━━━ Состав набора данных

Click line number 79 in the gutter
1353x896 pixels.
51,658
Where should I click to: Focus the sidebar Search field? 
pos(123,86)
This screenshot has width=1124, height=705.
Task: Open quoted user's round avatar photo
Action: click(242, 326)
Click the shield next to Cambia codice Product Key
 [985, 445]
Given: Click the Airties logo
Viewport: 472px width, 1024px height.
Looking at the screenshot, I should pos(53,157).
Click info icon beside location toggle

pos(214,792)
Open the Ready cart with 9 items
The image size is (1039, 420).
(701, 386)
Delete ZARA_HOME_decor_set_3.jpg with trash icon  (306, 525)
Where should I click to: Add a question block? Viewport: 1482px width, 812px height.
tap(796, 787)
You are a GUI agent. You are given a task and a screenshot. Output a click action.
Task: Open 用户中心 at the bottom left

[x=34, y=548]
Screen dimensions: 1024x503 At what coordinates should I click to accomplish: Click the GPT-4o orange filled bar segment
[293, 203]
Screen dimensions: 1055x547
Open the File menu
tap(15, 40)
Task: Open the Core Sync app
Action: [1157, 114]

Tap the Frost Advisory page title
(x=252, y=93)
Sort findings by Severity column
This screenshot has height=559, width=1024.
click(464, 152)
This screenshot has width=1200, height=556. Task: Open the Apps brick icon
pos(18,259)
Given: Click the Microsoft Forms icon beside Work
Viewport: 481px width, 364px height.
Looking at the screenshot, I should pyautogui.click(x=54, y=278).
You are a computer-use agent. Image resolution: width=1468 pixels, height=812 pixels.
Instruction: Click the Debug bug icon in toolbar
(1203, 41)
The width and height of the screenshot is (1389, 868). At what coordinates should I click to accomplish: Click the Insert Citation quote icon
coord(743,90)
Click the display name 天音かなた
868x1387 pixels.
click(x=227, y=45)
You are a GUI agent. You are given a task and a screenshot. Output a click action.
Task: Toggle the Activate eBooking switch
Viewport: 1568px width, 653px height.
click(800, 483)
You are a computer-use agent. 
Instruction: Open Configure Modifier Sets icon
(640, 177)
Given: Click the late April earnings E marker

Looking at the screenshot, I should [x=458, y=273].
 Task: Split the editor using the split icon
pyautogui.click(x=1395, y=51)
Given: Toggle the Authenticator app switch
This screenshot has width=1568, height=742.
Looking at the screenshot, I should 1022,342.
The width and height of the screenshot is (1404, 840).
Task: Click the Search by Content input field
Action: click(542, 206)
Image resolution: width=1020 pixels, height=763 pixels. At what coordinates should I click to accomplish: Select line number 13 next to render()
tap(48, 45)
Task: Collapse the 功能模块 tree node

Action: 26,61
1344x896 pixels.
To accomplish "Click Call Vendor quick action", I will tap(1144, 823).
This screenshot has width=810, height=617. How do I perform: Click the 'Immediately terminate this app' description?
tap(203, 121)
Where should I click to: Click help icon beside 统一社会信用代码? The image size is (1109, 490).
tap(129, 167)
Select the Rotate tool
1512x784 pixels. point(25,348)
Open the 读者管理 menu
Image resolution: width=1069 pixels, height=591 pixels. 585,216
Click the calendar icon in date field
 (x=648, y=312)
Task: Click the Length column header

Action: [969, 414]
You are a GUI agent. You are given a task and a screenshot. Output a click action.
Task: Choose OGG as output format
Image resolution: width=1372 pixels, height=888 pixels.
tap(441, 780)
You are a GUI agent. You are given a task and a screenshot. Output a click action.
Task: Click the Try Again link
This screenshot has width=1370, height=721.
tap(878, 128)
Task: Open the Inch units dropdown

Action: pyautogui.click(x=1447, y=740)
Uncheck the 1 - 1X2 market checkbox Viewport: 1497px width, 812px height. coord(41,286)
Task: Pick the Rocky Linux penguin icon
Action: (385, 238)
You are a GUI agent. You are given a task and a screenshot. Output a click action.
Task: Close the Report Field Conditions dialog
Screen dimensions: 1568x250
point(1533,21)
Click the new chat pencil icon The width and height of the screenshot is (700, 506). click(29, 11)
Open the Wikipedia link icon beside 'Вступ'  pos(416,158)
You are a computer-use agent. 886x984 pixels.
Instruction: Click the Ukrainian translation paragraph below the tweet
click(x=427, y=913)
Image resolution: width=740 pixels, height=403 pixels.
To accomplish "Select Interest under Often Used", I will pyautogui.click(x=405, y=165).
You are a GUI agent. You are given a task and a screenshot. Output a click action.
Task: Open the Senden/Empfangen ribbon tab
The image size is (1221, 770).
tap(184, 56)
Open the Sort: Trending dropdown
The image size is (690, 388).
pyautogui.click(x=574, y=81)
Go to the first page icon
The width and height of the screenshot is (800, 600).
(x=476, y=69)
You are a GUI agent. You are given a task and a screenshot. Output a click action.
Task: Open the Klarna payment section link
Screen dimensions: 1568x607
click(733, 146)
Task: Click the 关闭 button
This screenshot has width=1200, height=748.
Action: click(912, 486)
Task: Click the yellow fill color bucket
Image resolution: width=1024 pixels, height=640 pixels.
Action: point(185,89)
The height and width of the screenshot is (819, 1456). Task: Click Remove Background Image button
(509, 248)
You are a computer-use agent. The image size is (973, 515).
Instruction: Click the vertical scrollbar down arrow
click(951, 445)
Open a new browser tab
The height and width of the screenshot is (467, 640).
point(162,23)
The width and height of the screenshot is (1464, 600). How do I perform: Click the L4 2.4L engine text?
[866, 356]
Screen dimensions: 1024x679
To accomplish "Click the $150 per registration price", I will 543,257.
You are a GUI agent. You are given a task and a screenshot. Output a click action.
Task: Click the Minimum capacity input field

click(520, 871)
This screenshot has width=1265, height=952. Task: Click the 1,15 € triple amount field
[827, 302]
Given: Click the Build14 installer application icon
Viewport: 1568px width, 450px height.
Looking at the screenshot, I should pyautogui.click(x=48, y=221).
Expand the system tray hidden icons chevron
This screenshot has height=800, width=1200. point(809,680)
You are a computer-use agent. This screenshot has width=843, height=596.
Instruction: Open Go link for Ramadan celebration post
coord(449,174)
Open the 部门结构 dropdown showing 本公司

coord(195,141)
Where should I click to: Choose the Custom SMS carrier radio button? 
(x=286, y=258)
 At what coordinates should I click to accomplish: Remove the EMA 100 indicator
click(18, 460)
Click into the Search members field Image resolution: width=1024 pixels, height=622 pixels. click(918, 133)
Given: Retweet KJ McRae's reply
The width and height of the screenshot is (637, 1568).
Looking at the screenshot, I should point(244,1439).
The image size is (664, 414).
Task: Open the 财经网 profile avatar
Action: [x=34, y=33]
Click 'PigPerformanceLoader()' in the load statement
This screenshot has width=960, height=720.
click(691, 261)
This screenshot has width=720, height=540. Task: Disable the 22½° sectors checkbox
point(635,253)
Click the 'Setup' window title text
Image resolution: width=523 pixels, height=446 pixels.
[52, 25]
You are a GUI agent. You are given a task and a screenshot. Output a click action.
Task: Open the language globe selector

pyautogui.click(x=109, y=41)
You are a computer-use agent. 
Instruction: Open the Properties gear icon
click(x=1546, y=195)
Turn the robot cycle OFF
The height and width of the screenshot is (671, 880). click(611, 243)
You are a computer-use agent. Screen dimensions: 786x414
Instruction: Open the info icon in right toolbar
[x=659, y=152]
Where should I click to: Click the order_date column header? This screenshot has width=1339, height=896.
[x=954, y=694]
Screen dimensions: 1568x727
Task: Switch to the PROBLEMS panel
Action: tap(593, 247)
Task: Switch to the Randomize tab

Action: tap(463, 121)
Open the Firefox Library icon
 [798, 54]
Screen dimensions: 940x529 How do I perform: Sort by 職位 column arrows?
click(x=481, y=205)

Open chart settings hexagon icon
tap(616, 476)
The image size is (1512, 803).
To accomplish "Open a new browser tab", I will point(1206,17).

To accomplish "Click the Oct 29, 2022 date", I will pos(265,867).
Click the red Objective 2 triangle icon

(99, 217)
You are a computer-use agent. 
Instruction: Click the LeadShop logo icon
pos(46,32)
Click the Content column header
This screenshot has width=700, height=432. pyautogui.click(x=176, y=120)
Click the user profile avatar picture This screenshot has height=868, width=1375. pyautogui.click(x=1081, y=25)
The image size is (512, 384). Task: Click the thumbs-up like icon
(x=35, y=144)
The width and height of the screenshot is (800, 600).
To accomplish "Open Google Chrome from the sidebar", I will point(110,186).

━━━━━━

Перепишите слово в слово отрывок записей от строки, содержащей «Where should I click to: Click help», до строки, содержащей «Open the Wikipedia», включая обе эти строки.

Where should I click to: Click help icon beside 统一社会信用代码? The image size is (1109, 490).
tap(129, 167)
Select the Rotate tool
1512x784 pixels. point(25,348)
Open the 读者管理 menu
Image resolution: width=1069 pixels, height=591 pixels. 585,216
Click the calendar icon in date field
 (x=648, y=312)
Task: Click the Length column header

Action: [969, 414]
You are a GUI agent. You are given a task and a screenshot. Output a click action.
Task: Choose OGG as output format
Image resolution: width=1372 pixels, height=888 pixels.
tap(441, 780)
You are a GUI agent. You are given a task and a screenshot. Output a click action.
Task: Click the Try Again link
This screenshot has width=1370, height=721.
tap(878, 128)
Task: Open the Inch units dropdown

Action: pyautogui.click(x=1447, y=740)
Uncheck the 1 - 1X2 market checkbox Viewport: 1497px width, 812px height. coord(41,286)
Task: Pick the Rocky Linux penguin icon
Action: (385, 238)
You are a GUI agent. You are given a task and a screenshot. Output a click action.
Task: Close the Report Field Conditions dialog
Screen dimensions: 1568x250
point(1533,21)
Click the new chat pencil icon The width and height of the screenshot is (700, 506). click(29, 11)
Open the Wikipedia link icon beside 'Вступ'  pos(416,158)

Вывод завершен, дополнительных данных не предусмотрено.